### Source text
--------------------------------
2009 Skyscraper Competition
Stefan Shaw, John Dent
A closed loop metabolic system
A completely closed metabolic cycle in which traffic exhaust emissions are harnessed via CO2 collectors in order to feed algae grown in photo bio-reactors within the building’s facade. Algae and natural by-products produced during algae cultivation are then refined to produce renewable energy sources.
Towering 1.2 km above Spaghetti Junction, Birmingham, the UK’s largest and most congested motorway intersection, the scheme portrays a radical concept in high rise, high density urban living. Benefitting from positive solar orientation, in order to maximize solar acceptance toward the dynamic photo bioreactors which are built into the facade, BIOCITY acts as a an environmental filter, harnessing harmful traffic exhaust emissions in order to feed and cultivate microscopic algae to produce renewable bio-fuels. These bio-fuels are used to produce renewable electricity to power the vertical city and to cultivate vehicular bio-diesel and liquid hydrogen for use in hydrogen fuel cells.
--------------------------------
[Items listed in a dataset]

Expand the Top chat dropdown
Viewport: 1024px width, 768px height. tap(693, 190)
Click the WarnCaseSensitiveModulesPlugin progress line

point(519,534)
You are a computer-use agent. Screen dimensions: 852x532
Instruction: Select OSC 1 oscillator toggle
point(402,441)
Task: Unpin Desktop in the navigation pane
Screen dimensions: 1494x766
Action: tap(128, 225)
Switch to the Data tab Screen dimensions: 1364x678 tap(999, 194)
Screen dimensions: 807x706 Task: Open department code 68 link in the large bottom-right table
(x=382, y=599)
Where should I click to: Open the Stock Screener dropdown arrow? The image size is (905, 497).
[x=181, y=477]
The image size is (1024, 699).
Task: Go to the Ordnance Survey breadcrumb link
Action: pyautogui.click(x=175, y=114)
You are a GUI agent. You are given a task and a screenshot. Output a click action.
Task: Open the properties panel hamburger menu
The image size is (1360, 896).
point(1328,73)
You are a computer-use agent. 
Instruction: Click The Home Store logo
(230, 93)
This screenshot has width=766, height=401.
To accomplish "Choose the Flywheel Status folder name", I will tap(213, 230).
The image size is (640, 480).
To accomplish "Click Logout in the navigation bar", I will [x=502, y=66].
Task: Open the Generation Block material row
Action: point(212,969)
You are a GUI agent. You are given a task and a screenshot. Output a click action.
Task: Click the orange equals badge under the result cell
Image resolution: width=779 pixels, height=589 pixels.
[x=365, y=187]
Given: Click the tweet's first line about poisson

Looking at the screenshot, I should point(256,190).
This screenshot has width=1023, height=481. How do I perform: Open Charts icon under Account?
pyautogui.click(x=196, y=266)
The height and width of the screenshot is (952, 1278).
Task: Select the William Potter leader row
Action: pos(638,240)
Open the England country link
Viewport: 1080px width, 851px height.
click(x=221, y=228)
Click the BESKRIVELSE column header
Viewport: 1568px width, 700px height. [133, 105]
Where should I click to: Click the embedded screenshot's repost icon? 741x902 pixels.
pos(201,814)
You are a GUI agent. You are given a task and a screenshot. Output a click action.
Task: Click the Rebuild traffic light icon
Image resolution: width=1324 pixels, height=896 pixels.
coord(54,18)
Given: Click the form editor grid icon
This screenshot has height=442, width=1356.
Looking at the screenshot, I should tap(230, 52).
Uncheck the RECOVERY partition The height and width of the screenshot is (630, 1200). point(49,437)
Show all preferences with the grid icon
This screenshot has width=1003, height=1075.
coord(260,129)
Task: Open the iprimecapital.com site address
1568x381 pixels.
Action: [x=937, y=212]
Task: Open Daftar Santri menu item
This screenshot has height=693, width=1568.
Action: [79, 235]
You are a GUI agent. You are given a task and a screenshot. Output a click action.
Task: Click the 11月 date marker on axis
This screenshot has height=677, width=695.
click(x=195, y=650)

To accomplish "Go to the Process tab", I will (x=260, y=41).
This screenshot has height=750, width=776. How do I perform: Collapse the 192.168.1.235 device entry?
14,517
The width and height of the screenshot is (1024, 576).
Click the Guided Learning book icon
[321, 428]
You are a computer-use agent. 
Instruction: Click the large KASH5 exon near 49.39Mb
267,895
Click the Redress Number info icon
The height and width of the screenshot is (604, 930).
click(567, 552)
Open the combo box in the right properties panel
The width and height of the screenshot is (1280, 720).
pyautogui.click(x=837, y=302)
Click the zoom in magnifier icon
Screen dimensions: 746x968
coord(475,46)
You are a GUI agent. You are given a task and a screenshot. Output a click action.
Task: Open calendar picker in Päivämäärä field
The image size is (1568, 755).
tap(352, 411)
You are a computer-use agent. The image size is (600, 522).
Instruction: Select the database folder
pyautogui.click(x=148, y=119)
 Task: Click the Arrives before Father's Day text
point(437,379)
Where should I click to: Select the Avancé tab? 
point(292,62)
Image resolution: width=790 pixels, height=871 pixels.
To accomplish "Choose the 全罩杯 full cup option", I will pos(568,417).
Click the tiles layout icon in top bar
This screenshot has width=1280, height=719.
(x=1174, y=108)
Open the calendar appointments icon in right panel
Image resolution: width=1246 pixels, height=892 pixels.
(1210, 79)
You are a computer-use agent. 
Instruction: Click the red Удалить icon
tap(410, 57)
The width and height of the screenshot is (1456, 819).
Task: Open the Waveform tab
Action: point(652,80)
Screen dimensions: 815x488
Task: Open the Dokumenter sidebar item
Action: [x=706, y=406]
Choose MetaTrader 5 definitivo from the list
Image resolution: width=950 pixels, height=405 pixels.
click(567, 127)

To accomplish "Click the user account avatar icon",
--------------------------------
### Required action 1
According to the skyscraper competition entry, why does the building benefit from positive solar orientation? Answer in one to three sentences.
### Required action 2
Copy everything in the skyscraper competition entry from "2009 Skyscraper Competition" down to "renewable energy sources.".
### Required action 3
Proceed with the skyscraper competition entry about BIOCITY, continuing on from its final sentence.
The records have no connection to the skyscraper competition entry.

### Response 1
Positive solar orientation maximizes solar acceptance toward the dynamic photo bioreactors built into the facade. Those bioreactors cultivate the microscopic algae that feed on traffic exhaust emissions to produce renewable bio-fuels.

### Response 2
2009 Skyscraper Competition
Stefan Shaw, John Dent
A closed loop metabolic system
A completely closed metabolic cycle in which traffic exhaust emissions are harnessed via CO2 collectors in order to feed algae grown in photo bio-reactors within the building’s facade. Algae and natural by-products produced during algae cultivation are then refined to produce renewable energy sources.

### Response 3
Algae as bio-fuel
Over 50 percent of Algae’s bio mass is oil. This oil can in turn be refined in order to produce renewable and thus sustainable bio-fuels. Left wild, algae can cause massive destruction to aqua based eco systems by starving the water of natural light; however, by harnessing the raw potential of this amazing plant, energy concerns around the globe could easily be neutralized with the use of innovative photo-bioreactor technologies.
Algae are the fastest growing organic material on the planet – ten times faster than trees – with the more efficient species doubling their volume every 6 hours. Microscopic Algae’s yield per hectare is considerably higher than that of sunflower or rapeseed. Using algae as a biomass for generating oil, 75000 liters of bio-diesel per acre per year can be generated, compared to just 68 liters using corn as a biomass. Microscopic microalgae are typically free floating in the water and encompass several groups of relatively simple organisms that capture light energy through photosynthesis, using it to convert inorganic substances into organic matter. Bio-diesel produced using algae contains no sulfur, is non-toxic and highly biodegradable.
Façade as algae bio-reactor
Since algae need sunlight, carbon-dioxide and water for their growth, they can be cultivated in open ponds. However, the unassisted growth in open ponds is slow, alternatively, for use in the vertical city, algae is grown in closed photo-bioreactors, where the environment is better controlled.
Three towers constituting a massive 1,850,000 square meters of facade area, allow for algae bio-cultivation to take place within plastic tube photo bio-reactors integrated within the double skin facade. With the cultivation of 150,000 gallons of refined algae oil per hectare, this adds up to an impressive 1,300,000 barrels of renewable bio diesel produced by Bio-City each year.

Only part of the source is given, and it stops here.